Phosphodiesterase inhibitors. Part 3: Design, synthesis and structure-activity relationships of dual PDE3/4-inhibitory fused bicyclic heteroaromatic-dihydropyridazinones with anti-inflammatory and bronchodilatory activity
Ochiai, Koji,Takita, Satoshi,Eiraku, Tomohiko,Kojima, Akihiko,Iwase, Kazuhiko,Kishi, Tetsuya,Fukuchi, Kazunori,Yasue, Tokutaro,Adams, David R.,Allcock, Robert W.,Jiang, Zhong,Kohno, Yasushi
experimental part, p. 1644 - 1658 (2012/04/23)
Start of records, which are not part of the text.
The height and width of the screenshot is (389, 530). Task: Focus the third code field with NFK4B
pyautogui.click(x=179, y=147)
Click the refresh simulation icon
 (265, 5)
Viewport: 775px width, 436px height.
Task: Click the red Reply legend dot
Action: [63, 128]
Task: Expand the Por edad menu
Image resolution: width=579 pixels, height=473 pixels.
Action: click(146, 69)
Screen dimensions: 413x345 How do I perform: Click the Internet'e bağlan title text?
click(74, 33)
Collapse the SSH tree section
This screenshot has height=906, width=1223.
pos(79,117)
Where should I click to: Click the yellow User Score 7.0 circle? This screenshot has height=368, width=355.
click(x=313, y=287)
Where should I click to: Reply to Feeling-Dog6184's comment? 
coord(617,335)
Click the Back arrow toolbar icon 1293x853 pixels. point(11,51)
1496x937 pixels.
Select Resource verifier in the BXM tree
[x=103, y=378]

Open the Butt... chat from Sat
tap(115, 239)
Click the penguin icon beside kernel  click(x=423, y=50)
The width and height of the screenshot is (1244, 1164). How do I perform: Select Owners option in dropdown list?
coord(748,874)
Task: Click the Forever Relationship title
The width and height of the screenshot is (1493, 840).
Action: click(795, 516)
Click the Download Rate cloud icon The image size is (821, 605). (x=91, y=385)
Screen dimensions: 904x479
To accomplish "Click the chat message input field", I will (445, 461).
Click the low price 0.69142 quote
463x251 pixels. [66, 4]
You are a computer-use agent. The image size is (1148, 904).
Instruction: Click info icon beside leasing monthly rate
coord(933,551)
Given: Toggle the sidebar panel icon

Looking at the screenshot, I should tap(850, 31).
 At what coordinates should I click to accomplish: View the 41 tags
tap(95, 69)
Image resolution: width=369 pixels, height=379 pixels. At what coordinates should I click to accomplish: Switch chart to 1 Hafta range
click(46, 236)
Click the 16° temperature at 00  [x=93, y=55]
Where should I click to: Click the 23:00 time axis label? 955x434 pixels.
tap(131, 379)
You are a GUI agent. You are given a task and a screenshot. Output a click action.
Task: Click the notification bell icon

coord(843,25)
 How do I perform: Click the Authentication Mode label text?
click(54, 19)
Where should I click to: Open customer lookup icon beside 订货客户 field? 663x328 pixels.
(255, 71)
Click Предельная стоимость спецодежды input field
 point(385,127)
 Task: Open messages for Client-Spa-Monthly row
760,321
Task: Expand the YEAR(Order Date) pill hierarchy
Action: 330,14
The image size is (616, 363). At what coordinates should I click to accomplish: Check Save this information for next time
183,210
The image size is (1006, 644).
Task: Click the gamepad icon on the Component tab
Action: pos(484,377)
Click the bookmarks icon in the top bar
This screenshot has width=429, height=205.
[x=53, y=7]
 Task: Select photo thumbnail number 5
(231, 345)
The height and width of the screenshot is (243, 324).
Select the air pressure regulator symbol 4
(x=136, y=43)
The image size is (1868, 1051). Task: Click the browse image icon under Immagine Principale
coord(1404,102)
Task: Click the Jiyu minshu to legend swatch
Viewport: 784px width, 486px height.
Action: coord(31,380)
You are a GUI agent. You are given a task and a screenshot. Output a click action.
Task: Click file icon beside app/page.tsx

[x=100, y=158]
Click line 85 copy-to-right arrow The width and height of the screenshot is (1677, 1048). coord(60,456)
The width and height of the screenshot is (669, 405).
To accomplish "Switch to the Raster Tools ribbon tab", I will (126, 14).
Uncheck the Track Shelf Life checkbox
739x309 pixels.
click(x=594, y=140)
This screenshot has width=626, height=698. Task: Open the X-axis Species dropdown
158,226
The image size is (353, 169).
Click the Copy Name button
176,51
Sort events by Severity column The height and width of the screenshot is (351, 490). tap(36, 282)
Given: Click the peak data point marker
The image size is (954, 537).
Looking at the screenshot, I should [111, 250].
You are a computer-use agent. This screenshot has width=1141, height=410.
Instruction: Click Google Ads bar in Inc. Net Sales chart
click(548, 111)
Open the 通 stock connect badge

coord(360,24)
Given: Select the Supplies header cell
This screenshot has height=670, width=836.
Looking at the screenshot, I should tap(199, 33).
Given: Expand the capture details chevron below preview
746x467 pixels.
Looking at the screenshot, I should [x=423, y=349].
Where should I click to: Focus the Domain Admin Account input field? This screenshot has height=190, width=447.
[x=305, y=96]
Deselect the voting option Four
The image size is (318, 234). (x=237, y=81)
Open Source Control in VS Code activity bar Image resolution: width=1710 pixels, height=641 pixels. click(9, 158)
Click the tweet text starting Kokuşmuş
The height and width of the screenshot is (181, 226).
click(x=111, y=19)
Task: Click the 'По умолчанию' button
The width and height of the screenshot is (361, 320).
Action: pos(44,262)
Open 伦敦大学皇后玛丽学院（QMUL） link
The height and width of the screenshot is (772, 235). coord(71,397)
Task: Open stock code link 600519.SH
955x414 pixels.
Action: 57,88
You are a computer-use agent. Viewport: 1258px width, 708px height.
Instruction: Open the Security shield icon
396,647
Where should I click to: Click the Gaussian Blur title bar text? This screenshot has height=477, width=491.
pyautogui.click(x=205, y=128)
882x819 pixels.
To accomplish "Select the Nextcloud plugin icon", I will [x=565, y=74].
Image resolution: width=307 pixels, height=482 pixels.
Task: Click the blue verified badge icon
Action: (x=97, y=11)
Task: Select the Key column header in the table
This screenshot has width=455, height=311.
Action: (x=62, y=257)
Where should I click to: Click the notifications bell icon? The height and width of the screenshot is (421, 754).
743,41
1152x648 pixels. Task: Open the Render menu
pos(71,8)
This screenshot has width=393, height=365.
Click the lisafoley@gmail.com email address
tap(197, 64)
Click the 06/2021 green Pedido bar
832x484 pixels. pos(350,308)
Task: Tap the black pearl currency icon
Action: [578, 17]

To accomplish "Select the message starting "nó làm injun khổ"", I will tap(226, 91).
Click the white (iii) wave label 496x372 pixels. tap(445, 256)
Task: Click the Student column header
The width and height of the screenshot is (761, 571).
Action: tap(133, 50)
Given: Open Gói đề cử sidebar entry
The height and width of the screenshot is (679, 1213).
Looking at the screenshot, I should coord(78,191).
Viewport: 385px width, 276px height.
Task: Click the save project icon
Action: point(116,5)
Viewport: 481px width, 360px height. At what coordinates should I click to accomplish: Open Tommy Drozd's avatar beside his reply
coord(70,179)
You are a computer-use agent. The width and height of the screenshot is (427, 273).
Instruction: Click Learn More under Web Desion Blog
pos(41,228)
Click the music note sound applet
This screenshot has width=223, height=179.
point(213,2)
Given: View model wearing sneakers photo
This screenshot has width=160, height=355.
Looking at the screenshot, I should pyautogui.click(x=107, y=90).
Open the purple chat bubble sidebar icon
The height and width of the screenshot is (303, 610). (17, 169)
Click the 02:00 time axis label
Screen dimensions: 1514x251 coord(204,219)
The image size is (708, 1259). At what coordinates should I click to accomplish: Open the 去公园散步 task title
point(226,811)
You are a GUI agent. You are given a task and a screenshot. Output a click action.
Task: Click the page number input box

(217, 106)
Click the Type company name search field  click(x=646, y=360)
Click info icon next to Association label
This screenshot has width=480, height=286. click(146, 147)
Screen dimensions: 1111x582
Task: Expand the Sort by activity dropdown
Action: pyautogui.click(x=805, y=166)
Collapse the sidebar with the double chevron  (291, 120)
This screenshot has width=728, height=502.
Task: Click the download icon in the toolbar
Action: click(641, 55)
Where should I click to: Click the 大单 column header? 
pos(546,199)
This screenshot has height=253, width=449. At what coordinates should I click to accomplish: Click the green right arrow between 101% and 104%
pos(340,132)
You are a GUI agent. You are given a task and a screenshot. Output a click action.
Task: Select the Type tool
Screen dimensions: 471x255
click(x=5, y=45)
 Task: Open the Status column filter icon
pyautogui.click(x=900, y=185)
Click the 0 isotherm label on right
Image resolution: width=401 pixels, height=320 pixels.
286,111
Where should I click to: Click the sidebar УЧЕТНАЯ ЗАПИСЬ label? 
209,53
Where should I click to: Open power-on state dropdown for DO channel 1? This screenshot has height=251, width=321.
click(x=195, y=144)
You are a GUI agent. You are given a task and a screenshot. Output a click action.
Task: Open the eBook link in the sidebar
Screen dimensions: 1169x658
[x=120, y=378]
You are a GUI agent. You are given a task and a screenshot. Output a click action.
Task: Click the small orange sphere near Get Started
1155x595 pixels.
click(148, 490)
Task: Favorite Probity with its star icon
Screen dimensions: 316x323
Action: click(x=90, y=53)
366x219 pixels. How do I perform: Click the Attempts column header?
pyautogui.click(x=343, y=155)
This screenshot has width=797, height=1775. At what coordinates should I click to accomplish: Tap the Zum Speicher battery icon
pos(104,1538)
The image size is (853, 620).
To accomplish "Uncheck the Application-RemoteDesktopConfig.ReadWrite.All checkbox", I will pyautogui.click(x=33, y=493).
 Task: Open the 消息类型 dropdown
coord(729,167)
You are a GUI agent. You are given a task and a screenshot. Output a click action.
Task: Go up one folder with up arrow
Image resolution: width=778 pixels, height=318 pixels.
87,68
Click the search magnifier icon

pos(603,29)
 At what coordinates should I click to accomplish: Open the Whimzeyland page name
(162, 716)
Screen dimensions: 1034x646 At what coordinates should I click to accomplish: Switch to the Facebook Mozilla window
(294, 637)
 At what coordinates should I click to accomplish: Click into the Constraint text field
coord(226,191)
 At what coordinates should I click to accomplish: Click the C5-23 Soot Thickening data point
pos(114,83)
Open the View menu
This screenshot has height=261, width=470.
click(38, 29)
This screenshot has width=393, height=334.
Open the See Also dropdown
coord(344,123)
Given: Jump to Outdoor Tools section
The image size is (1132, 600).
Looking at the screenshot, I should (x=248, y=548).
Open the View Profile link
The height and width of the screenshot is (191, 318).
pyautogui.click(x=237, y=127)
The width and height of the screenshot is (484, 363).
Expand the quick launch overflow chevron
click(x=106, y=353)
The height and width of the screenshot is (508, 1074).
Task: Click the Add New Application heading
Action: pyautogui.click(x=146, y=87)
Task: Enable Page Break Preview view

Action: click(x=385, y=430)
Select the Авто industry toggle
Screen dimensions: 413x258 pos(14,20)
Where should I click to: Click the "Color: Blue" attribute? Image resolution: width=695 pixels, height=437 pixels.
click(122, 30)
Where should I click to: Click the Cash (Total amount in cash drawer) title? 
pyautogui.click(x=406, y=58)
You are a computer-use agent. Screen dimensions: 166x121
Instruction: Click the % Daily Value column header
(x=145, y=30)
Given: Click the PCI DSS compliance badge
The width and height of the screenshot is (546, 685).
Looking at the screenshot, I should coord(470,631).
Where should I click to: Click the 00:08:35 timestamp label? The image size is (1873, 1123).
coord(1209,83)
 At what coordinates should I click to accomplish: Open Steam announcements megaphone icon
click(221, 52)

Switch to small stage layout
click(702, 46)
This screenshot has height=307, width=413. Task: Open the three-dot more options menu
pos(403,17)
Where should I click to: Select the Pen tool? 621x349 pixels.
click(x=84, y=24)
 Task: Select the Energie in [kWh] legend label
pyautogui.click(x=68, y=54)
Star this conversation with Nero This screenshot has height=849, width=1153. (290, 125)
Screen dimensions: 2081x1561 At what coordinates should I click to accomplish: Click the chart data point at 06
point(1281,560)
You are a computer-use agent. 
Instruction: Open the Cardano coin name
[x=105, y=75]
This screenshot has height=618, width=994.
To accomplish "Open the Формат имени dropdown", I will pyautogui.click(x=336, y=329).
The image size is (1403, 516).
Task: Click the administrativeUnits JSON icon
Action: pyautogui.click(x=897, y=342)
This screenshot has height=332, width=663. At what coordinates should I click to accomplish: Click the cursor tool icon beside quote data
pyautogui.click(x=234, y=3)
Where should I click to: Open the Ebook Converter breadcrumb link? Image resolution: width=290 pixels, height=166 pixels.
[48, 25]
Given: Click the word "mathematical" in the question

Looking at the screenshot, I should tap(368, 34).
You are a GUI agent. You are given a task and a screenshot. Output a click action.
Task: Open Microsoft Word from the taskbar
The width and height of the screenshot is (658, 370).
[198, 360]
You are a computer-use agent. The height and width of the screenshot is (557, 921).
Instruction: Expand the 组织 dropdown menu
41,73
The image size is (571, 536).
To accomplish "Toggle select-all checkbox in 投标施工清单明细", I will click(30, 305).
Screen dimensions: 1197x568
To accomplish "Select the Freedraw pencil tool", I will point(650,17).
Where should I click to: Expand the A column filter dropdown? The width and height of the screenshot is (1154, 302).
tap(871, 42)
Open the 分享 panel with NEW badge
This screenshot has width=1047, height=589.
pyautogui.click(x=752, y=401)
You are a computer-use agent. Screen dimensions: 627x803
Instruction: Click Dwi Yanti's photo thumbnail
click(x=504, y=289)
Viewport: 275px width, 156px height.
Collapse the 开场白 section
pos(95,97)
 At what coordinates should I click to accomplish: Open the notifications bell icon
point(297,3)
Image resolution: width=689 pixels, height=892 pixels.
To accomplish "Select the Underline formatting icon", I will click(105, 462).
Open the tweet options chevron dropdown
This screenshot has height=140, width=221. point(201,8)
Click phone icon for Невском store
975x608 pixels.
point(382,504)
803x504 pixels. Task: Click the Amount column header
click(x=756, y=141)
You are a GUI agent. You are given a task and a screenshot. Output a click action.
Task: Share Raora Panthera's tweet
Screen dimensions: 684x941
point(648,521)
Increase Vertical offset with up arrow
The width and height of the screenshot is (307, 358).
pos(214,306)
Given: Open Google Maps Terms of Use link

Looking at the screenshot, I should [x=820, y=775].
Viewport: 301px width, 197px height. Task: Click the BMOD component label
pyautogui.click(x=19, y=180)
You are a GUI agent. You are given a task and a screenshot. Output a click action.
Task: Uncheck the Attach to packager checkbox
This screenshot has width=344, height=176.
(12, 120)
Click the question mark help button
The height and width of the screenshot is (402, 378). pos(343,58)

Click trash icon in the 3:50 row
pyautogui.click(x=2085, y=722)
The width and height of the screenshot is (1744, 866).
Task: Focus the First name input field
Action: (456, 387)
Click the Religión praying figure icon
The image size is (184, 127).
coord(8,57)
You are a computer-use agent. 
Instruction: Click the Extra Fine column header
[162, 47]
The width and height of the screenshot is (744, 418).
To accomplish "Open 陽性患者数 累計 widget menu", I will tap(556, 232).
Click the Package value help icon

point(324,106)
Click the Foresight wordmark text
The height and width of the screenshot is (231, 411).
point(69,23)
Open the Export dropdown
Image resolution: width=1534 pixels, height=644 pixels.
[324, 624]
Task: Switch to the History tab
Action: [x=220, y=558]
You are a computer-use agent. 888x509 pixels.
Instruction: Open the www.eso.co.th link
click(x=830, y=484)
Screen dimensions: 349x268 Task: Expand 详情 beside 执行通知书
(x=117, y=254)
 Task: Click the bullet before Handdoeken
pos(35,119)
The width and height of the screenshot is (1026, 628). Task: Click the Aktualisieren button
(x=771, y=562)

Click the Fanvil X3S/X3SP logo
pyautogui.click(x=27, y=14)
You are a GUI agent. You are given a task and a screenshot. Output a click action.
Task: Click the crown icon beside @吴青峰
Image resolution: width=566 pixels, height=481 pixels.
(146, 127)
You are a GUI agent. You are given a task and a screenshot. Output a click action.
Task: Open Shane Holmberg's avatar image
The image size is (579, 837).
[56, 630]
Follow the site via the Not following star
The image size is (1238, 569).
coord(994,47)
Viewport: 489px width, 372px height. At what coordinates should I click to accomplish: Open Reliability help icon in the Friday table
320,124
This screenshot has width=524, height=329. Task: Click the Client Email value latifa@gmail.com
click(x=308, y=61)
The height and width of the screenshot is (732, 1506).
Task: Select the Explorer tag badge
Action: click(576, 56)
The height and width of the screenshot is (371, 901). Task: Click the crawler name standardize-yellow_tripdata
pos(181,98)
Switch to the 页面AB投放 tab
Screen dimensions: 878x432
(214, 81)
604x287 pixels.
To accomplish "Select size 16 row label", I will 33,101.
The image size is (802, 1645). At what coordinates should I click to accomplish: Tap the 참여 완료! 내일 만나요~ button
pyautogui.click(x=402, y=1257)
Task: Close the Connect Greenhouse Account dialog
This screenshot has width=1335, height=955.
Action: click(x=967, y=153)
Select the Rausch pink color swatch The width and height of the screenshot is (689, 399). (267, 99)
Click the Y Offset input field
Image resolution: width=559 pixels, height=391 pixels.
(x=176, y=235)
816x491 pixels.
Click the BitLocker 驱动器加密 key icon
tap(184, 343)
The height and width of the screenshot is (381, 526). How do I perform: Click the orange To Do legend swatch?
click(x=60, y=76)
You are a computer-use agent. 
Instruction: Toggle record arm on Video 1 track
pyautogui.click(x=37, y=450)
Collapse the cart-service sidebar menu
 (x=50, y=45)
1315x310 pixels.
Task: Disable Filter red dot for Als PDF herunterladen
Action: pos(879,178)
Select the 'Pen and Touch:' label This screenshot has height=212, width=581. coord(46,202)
(-)-6-(7-Methoxy-2-trifluoromethylpyrazolo[1,5-a]pyridin-4-yl)-5-methyl-4, 5-dihydro-3-(2H)-pyridazinone (KCA-1490) is a dual PDE3/4 inhibitor that exhibits potent combined bronchodilatory and anti-inflammatory activity. A survey of potential bicyclic heteroaromatic replacement subunits for the pyrazolo[1,5-a]pyridine core of KCA-1490 has identified the 4-methoxy-2- (trifluoromethyl)benzo[d]thiazol-7-yl and 8-methoxy-2-(trifluoromethyl)quinolin- 5-yl analogues as dual PDE3/4-inhibitory compounds that potently suppress histamine-induced bronchoconstriction and exhibit anti-inflammatory activity in vivo.